CHINA> National
Govt spotlights rural environment protection
By Hu Yinan (China Daily)
Updated: 2008-07-26 08:56

The State Council has made improved water quality and pesticide pollution prevention the main focus of its environmental protection efforts in the country's vast rural areas over the next two years.


Officials from the industry and commerce administration dispose of bags of bogus fertilizer in Tancheng, Shandong province. Fang Dehua

At its first national meeting on rural environmental protection on Thursday, the State Council set the target of a 10 percent rise in the treatment of sewage and consumer waste by 2010, and set a similar goal for the livestock and poultry waste utilization rate.

Achieving these targets will be an important step towards meeting the State Council's goal of "greatly improving" the rural environment by 2015.

Vice-Premier Li Keqiang, a member of the Standing Committee of Political Bureau of the Communist Party of China Central Committee, told the meeting that rural environmental protection is important as it is an issue of vital interest to rural residents, and is also important in terms of the country's sustainable development.

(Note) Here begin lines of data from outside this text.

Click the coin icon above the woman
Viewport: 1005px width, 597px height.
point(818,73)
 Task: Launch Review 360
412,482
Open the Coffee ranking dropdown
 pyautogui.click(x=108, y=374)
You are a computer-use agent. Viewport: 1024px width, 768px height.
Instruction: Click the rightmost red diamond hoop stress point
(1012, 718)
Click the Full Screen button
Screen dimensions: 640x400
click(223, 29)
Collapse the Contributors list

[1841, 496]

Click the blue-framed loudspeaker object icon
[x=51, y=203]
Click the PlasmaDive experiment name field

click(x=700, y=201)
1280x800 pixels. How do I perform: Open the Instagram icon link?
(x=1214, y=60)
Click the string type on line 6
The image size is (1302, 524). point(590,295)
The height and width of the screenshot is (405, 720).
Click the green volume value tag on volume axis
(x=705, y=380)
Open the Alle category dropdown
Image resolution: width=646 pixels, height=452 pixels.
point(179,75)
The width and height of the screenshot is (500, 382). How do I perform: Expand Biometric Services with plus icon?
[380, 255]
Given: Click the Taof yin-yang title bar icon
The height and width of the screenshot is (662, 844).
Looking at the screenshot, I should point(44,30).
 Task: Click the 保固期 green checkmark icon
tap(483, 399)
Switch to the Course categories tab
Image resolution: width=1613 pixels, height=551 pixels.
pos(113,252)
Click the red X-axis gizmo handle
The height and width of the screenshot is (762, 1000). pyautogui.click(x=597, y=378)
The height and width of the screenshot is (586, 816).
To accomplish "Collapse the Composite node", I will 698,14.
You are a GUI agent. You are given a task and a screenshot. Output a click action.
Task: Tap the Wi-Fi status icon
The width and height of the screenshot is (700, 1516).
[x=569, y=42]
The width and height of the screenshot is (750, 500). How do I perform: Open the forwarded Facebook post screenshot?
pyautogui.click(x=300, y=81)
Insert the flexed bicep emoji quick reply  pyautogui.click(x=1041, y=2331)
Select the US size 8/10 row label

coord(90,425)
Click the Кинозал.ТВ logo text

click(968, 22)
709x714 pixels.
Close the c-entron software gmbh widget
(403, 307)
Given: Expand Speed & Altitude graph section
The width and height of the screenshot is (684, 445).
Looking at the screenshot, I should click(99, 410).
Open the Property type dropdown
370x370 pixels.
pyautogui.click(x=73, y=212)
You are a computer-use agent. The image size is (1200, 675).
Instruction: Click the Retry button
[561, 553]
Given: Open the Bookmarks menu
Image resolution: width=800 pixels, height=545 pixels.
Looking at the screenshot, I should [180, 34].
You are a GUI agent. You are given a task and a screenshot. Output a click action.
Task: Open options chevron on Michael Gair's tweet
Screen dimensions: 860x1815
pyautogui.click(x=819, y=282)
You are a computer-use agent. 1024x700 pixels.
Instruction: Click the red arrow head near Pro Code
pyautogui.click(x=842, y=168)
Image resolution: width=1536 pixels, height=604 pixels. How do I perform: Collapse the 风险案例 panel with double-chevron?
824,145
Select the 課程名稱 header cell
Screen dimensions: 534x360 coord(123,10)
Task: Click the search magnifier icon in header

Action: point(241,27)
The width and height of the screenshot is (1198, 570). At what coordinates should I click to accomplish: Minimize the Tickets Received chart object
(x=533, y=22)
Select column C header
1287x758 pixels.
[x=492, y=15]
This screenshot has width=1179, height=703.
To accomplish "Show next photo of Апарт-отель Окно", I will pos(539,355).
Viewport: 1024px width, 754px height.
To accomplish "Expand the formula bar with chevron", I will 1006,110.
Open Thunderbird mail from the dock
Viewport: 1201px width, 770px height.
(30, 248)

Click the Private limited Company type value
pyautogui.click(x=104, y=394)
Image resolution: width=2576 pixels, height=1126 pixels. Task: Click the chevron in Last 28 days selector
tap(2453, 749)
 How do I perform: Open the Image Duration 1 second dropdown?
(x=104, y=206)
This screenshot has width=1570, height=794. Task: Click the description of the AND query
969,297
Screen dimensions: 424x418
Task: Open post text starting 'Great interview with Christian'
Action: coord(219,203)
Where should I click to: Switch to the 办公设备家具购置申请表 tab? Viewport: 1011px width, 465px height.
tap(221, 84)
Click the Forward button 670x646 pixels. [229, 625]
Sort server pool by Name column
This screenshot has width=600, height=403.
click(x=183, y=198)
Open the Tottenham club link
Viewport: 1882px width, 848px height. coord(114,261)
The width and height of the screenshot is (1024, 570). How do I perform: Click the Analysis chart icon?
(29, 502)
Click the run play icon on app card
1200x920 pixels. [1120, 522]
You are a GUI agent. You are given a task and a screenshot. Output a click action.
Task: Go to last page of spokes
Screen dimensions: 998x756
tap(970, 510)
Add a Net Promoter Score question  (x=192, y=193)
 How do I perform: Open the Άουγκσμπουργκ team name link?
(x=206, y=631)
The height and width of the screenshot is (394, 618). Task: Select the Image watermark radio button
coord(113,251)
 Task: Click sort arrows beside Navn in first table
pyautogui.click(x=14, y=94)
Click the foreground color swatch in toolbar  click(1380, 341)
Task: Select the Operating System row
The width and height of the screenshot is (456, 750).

"It is a systematic project and needs to be implemented sequentially," Li stressed, noting the authorities' recent focus on water safety in rural areas and building more sewage treatment facilities.

He said the government should make greater efforts to tackle environmental problems that threaten public health and food safety.

China should balance its economic development with environmental protection in rural areas, he concluded.

The government should ensure good environmental conditions for a well-off society in the country, Li said.

In a related development, the Ministry of Agriculture yesterday announced it had recovered 23.97 million kg of bogus and substandard agriculture material so far this year.

As many as 111,500 bogus and substandard agricultural implements, worth around 200 million yuan ($29.3 million), had been impounded in the first half of the year, Zhang Yuxiang, the ministry's chief economist, told a press conference in Beijing on Friday.